Teruna Lingsir Tinggal di Gubuk Layaknya 'Kandang Sapi' dan Tanpa Lampu Penerang
Seorang laki-laki, I Nyoman Sudama, 55, yang akrab dipanggil Nyoman Karma warga Banjar Munduk Andong, Desa Bangli, Kecamatan Baturiti, Tabanan hidupnya memprihatinkan.
TABANAN, NusaBali
Nyoman Karma tidak pernah menikah, hidup sebatang kara, tinggal di gubuk reyot layaknya kandang sapi. Parahnya lagi gubuk yang ditempati tersebut saat hujan deras kerap bocor.
Pantauan pada Rabu (1/1) pagi, Nyoman Karma sedang persiapan membuat bubur. Gubuk berukuran 3 meter x 2 meter tersebut, difungsikan untuk dapur dan tempat tidur, sehingga atap yang terbuat dari asbes tampak menghitam.
Gubuk yang ditempatinya posisinya sudah agak miring. Dinding bagian depan terbuat dari bambu yang dibelah, sedangkan di bagian samping dan belakang hanya berdinding plastik dan kain yang disambung. “Sudah lama saya tinggal begini, sejak orangtua meninggal,” ujar Nyoman Karma.
Menurutnya lahan yang ditempatinya tersebut milik iparnya, I Ketut Wirya, suami adiknya, Ni Ketut Suci. Sejak dulu semasih orangtuanya hidup, Nyoman Karma sudah menempati lahan seluas 6 are itu. “Ini bukan lahan saya. Ini milik orang. Saya diberi izin untuk tinggal,” imbuhnya.
Dulu saat orangtuanya, I Ketut Loji dan Ni Nyoman Jedeng, hidup ada satu bangunan dengan panjang 9 meter berdiri. Namun saat hujan deras disertai angin, bagian atapnya diterbangkan oleh angin.
Kesehariannya Nyoman Karma hanya menyabit rumput untuk empat ekor sapi yang dia kadas (milik orang lain). Kadang Nyoman Karma juga maburuh nyangkul di kebun. Upah yang didapat sesuai dengan waktu kerja. Jika kerja dari pagi sampai siang hanya mendapat upah Rp 50.000, kalau sampai sore dapat upah Rp 100.000.
Upah tersebut dia gunakan untuk memenuhi kebutuhan pangan. Sehingga sangat kurang untuk membenahi gubuk yang ditempati. “Kalau untuk sayur, saya cari pucuk daun labu, kadang-kadang saya juga beli mi,” imbuhnya.

→ Data yang Disediakan
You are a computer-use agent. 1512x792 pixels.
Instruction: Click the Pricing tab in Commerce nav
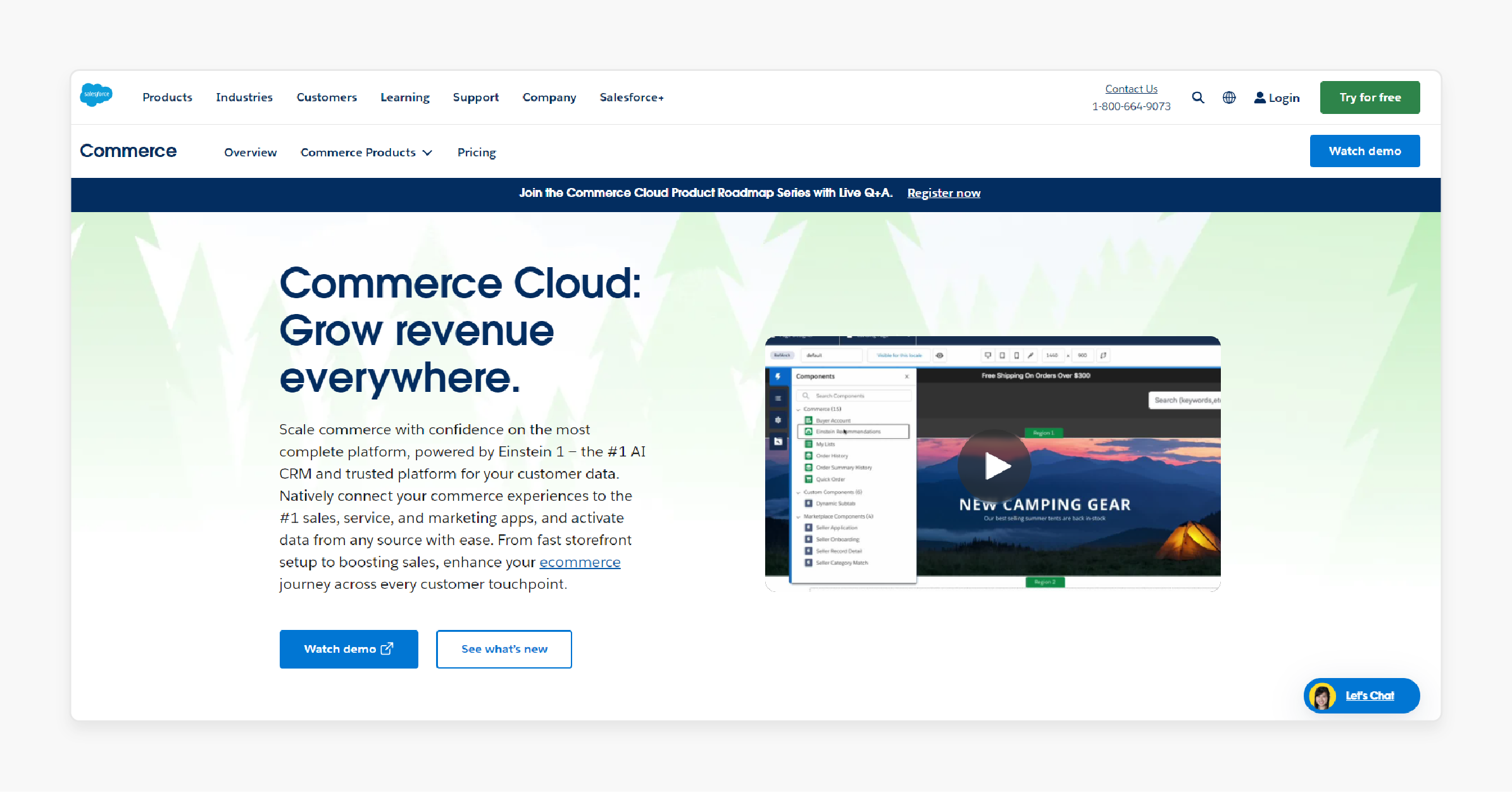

→ Petunjuk Kerja
**a)** Perbarui bagian artikel tentang Nyoman Karma di antara "Teruna Lingsir Tinggal" dan "asbes tampak menghitam.", termasuk keduanya. Ganti "bubur" dengan "nasi".
**b)** Menurut artikel tentang Nyoman Karma, berapa upah yang ia terima jika bekerja sampai sore?

→ Jawaban Tertulis
**a)**
Teruna Lingsir Tinggal di Gubuk Layaknya 'Kandang Sapi' dan Tanpa Lampu Penerang
Seorang laki-laki, I Nyoman Sudama, 55, yang akrab dipanggil Nyoman Karma warga Banjar Munduk Andong, Desa Bangli, Kecamatan Baturiti, Tabanan hidupnya memprihatinkan.
TABANAN, NusaBali
Nyoman Karma tidak pernah menikah, hidup sebatang kara, tinggal di gubuk reyot layaknya kandang sapi. Parahnya lagi gubuk yang ditempati tersebut saat hujan deras kerap bocor.
Pantauan pada Rabu (1/1) pagi, Nyoman Karma sedang persiapan membuat nasi. Gubuk berukuran 3 meter x 2 meter tersebut, difungsikan untuk dapur dan tempat tidur, sehingga atap yang terbuat dari asbes tampak menghitam.

**b)** Rp 100.000.